Thank you for posting this. I just downloaded emacs yesterday after reading so many things here about how great it is.. then I sort of stared at it for a bit and closed it. Now I feel like I can actually spend a little time learning to use it without as much initial time investment.
There's a built-in tutorial mode (takes about 45-60min) that you should go through to get started, and then you should just start editing all of your files using what you pick up in the tutorial. You'll make mistakes, discover new features, and start to understand it.

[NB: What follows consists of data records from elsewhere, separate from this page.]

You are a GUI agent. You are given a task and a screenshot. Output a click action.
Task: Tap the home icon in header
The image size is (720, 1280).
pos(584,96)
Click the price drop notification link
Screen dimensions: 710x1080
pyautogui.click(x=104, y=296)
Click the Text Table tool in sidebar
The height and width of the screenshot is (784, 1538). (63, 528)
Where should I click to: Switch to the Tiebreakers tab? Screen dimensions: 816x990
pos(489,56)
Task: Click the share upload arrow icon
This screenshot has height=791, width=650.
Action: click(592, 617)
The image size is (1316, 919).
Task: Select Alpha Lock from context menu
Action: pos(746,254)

You won't need to reach outside of it for new things for awhile - there's at least a few months of learning to just be had from exploring emacs.
I was on revive.el/windows.el before that, and elscreen before that, but both hadn't been updated in quite a while, and I always had to piece together both serialization and management. workgroups.el just works for me.
Huh, I just wrote a similar tool for myself a few weeks ago. I use the sawfish windowmanager and have C-F7 set to cycle between emacs windows. I wrote some elisp to add a term ("my-workspace") to the titles of the windows in the current emacs invocations, and to tell sawfish's C-F7 to cycle between the emacs windows whose titles contain that term. Works quite well, and keeps my different projects entirely separate.
Basically, even when I have multiple open Emacs frames (window-manager windows) they are all actually instances of the same Emacs processor, sharing the same buffers. This offers many advantages, but means that I can't really use my window manager's multiple desktops for Emacs like that.